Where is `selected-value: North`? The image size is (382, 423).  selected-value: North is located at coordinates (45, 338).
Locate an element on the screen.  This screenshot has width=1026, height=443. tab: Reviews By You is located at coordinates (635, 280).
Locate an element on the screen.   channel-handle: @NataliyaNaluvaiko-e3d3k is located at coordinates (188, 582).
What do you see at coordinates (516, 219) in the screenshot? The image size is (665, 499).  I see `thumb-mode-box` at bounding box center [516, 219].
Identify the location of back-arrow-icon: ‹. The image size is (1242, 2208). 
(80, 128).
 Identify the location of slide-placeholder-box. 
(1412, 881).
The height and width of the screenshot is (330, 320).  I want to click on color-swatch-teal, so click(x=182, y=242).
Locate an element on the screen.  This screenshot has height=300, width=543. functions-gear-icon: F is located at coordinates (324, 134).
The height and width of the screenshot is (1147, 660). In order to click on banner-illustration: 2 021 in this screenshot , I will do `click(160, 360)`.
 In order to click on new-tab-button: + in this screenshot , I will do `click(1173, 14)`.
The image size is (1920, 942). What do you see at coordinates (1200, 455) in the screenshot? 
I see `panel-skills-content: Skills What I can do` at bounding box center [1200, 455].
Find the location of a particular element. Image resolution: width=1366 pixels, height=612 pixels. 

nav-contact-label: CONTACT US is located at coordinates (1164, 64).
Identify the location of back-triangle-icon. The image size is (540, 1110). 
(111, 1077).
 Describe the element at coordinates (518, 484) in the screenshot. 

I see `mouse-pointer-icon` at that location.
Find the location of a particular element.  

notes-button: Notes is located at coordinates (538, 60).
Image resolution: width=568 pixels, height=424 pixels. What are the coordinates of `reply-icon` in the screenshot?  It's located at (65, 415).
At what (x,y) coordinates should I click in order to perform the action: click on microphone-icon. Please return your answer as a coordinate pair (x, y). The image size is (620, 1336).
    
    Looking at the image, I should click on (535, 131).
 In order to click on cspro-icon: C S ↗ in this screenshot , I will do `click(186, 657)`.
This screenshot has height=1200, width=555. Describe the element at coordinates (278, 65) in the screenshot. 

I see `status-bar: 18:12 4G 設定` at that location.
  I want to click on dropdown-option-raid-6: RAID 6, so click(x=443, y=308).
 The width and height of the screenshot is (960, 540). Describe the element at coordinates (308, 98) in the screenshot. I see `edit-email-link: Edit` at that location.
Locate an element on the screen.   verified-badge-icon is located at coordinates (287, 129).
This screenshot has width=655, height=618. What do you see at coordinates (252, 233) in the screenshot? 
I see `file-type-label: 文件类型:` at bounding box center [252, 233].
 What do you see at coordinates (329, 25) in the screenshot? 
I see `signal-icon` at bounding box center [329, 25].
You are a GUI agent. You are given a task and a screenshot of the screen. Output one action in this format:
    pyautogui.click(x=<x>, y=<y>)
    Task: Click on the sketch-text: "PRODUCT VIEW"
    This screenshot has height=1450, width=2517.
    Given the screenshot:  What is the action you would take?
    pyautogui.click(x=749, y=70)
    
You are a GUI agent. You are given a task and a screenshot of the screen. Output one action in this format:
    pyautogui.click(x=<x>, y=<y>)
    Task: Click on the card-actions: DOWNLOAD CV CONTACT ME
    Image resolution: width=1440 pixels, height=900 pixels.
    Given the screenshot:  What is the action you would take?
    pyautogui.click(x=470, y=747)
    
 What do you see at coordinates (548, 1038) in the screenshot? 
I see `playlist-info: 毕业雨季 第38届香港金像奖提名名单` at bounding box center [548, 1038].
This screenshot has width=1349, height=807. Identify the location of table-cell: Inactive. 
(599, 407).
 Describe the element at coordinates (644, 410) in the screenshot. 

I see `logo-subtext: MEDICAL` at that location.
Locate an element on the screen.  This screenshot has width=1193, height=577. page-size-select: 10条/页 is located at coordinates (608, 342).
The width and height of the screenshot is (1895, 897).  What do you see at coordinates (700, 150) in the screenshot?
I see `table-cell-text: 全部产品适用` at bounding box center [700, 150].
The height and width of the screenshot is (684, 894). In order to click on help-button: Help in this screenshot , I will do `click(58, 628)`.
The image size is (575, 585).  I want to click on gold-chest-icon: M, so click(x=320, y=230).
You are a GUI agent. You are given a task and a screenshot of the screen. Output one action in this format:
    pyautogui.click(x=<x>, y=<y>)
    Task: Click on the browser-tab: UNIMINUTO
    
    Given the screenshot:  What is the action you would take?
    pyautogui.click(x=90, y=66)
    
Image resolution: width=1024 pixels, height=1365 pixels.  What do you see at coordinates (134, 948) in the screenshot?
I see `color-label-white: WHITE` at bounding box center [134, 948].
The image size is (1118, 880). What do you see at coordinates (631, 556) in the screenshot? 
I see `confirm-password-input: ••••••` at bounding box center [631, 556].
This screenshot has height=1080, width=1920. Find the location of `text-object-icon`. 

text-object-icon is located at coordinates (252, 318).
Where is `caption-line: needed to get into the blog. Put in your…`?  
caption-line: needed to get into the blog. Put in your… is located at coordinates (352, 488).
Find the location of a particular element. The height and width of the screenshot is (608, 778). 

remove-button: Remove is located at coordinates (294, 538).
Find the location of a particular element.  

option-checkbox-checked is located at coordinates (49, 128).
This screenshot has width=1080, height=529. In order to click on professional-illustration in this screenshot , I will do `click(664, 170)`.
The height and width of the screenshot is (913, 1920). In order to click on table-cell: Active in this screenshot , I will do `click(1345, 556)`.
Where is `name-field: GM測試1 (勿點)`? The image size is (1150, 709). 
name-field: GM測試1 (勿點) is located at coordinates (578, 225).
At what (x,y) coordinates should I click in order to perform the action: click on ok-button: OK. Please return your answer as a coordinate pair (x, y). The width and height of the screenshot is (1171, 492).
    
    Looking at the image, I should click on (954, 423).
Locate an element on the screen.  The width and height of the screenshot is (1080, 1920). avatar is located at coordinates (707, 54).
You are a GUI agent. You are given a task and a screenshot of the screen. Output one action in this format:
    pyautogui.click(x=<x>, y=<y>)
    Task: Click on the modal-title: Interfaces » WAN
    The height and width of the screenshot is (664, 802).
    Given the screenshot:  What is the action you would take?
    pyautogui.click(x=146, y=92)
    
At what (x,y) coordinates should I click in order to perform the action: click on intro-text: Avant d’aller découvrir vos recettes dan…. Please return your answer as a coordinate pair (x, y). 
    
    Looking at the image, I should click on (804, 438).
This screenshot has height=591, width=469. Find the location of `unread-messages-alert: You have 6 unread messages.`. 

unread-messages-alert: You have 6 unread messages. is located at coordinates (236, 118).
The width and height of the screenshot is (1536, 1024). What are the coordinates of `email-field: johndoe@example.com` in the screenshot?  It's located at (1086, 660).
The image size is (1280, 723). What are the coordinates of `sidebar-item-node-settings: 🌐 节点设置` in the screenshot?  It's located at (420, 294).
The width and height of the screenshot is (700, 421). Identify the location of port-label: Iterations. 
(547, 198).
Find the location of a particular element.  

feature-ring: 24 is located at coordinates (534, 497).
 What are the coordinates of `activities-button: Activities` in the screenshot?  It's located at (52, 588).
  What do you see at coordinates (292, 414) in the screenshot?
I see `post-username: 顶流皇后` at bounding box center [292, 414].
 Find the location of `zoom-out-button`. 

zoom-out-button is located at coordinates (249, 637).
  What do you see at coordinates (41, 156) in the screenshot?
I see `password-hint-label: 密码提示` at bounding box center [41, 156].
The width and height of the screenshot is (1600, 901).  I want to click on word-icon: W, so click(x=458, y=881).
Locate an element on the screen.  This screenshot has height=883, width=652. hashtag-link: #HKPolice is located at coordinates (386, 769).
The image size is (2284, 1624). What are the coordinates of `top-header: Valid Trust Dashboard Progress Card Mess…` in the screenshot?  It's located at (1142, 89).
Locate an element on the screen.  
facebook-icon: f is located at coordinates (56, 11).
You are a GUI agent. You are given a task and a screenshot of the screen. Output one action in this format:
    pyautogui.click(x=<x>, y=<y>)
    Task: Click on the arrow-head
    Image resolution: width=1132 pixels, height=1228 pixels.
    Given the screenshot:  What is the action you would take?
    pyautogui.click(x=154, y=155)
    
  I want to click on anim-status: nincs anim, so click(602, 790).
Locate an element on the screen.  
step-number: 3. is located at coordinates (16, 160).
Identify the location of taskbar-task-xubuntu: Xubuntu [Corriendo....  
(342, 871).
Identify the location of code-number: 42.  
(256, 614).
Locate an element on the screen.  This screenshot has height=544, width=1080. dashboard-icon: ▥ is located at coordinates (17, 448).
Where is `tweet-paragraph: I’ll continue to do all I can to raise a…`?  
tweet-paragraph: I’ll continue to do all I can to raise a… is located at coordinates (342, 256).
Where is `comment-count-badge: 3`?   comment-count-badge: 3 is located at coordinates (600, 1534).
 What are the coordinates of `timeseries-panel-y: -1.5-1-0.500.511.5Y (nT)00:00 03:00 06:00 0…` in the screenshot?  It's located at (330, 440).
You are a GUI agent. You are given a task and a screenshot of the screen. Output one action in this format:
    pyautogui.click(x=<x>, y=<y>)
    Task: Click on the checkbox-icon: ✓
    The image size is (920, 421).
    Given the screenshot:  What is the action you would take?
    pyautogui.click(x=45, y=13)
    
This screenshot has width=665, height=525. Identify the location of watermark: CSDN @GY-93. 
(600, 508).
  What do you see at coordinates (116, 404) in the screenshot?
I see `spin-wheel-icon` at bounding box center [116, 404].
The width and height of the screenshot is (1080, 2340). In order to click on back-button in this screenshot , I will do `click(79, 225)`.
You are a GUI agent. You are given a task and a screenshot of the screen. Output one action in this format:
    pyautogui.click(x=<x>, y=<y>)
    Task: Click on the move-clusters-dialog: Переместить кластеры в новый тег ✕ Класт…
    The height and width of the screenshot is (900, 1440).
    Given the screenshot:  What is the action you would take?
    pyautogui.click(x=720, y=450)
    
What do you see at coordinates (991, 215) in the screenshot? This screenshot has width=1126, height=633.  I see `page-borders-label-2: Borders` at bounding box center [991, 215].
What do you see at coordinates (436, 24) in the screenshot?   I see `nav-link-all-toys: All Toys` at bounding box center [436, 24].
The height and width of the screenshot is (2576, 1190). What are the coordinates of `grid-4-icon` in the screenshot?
----
*WHAT IS REQUIRED*:
Gather every line of the rows above that contains the string "panel", and copy each one in full. Case matters.

*RESULT FOR THIS TASK*:
I see `panel-skills-content: Skills What I can do` at bounding box center [1200, 455].
 What are the coordinates of `timeseries-panel-y: -1.5-1-0.500.511.5Y (nT)00:00 03:00 06:00 0…` in the screenshot?  It's located at (330, 440).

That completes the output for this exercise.